SET PROBLEM - Rewrite the stretch from the start of the records through the line containing "center [1850, 27]." as a Markdown table with the columns Row and Line, giving each line its number and leaving out blank lines.

A block of data
· · ·

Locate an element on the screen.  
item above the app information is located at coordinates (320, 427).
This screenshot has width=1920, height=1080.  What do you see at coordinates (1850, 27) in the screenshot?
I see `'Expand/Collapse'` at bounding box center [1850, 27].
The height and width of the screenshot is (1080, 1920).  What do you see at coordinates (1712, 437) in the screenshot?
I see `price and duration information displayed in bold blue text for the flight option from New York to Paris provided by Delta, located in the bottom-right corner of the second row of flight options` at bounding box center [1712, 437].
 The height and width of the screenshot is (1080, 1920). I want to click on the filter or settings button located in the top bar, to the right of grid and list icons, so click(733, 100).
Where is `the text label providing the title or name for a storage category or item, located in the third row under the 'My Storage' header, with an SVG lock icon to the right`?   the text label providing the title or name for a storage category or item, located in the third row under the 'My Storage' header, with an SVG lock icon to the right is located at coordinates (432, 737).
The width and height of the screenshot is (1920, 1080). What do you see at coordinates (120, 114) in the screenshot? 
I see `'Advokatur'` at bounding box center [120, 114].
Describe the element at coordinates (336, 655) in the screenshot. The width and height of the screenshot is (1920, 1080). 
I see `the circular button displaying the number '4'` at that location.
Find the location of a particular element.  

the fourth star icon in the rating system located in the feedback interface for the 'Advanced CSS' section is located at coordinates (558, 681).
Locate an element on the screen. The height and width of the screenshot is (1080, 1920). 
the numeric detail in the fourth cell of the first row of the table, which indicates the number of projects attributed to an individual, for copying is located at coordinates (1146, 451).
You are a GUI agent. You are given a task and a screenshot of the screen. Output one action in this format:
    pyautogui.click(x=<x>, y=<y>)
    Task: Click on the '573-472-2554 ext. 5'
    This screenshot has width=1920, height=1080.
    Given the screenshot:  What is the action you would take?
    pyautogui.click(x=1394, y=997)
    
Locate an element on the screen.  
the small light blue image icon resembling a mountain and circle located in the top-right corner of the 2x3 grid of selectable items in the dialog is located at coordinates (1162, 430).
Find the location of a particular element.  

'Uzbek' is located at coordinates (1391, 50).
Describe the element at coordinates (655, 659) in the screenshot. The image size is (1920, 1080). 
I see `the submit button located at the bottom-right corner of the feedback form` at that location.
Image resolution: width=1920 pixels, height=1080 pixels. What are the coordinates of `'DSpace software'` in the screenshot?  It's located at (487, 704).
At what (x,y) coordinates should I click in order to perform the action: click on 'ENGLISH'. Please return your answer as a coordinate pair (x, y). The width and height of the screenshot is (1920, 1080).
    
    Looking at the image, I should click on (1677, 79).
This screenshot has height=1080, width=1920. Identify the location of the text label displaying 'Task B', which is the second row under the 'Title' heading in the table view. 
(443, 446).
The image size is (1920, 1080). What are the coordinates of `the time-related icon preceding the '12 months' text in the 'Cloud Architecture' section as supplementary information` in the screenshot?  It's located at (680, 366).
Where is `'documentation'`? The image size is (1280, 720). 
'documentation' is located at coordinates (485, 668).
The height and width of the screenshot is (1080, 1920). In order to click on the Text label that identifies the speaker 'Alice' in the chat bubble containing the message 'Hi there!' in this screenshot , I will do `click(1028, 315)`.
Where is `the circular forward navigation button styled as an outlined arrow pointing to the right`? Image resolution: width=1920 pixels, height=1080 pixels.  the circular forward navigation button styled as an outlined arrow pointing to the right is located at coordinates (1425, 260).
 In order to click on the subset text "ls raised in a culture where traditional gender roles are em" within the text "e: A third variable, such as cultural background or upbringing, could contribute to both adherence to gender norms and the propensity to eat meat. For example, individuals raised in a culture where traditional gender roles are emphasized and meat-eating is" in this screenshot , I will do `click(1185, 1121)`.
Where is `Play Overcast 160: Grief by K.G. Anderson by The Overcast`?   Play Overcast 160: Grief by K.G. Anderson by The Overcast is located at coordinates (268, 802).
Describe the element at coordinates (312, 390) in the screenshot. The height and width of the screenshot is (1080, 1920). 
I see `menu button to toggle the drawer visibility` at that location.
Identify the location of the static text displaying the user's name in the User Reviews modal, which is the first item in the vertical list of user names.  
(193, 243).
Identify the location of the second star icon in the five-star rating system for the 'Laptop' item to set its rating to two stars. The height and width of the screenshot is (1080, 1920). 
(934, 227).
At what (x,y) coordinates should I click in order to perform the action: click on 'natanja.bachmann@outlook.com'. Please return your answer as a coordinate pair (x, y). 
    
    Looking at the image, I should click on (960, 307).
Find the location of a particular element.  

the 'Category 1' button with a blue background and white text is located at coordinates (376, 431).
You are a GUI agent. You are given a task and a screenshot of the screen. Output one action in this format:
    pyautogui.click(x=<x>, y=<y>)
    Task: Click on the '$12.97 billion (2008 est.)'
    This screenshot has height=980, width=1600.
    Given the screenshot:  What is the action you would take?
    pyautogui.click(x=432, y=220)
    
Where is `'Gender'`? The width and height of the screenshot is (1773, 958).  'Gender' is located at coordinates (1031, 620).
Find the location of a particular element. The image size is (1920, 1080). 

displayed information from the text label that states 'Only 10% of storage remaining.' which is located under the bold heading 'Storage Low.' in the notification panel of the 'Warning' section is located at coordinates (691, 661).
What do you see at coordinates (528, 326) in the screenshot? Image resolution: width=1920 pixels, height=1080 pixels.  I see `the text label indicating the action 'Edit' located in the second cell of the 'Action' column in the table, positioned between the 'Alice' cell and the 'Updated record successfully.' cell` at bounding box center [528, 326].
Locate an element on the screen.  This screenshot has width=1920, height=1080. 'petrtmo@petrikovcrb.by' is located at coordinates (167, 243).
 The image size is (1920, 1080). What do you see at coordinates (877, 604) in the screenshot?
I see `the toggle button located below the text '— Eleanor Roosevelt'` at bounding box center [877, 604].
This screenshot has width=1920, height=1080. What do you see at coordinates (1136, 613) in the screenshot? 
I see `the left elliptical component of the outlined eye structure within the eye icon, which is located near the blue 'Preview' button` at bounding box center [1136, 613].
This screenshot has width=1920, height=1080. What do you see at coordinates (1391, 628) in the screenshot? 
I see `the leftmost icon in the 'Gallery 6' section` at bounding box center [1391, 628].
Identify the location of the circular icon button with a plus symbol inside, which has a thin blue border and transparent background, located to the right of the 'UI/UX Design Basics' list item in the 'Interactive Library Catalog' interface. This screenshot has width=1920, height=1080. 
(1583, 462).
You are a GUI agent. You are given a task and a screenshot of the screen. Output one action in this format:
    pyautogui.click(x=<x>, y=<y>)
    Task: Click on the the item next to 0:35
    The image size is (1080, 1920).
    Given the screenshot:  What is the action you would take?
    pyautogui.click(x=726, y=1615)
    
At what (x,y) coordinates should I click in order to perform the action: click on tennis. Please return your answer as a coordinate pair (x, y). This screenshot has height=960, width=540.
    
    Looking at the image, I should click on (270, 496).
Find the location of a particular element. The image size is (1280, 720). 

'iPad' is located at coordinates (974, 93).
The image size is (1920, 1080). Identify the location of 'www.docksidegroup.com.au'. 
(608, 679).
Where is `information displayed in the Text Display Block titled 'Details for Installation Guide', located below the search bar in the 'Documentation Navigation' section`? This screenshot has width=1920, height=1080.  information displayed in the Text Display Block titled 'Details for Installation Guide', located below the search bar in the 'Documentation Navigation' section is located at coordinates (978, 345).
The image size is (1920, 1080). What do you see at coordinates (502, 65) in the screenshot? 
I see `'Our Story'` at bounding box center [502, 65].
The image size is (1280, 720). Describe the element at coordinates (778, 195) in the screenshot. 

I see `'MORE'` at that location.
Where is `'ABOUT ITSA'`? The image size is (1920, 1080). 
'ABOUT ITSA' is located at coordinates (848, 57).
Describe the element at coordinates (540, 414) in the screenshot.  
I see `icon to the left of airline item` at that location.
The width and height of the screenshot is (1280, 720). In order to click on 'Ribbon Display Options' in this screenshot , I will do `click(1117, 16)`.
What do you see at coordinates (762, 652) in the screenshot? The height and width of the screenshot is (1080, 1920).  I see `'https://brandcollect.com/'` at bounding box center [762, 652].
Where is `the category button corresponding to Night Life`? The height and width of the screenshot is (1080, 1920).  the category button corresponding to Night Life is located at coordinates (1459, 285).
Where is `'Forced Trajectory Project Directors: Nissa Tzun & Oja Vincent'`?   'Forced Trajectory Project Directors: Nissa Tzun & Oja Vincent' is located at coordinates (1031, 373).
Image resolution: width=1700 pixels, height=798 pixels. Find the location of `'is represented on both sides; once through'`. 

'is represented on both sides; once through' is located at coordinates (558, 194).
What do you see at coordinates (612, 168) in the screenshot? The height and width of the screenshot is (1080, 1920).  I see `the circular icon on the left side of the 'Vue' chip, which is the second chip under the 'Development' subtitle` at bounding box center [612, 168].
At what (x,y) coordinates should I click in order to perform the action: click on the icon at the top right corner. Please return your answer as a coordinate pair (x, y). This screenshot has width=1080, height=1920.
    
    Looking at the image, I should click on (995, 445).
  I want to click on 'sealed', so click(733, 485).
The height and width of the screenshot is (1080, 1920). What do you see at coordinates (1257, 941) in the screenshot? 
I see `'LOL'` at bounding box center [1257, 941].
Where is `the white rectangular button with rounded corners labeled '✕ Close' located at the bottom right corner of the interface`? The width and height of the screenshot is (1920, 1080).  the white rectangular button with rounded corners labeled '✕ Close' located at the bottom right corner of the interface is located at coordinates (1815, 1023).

· · ·

EXERCISE ANSWER -
| Row | Line |
|---|---|
| 1 | Locate an element on the screen.   |
| 2 | item above the app information is located at coordinates (320, 427). |
| 3 | This screenshot has width=1920, height=1080.  What do you see at coordinates (1850, 27) in the screenshot? |
| 4 | I see `'Expand/Collapse'` at bounding box center [1850, 27]. |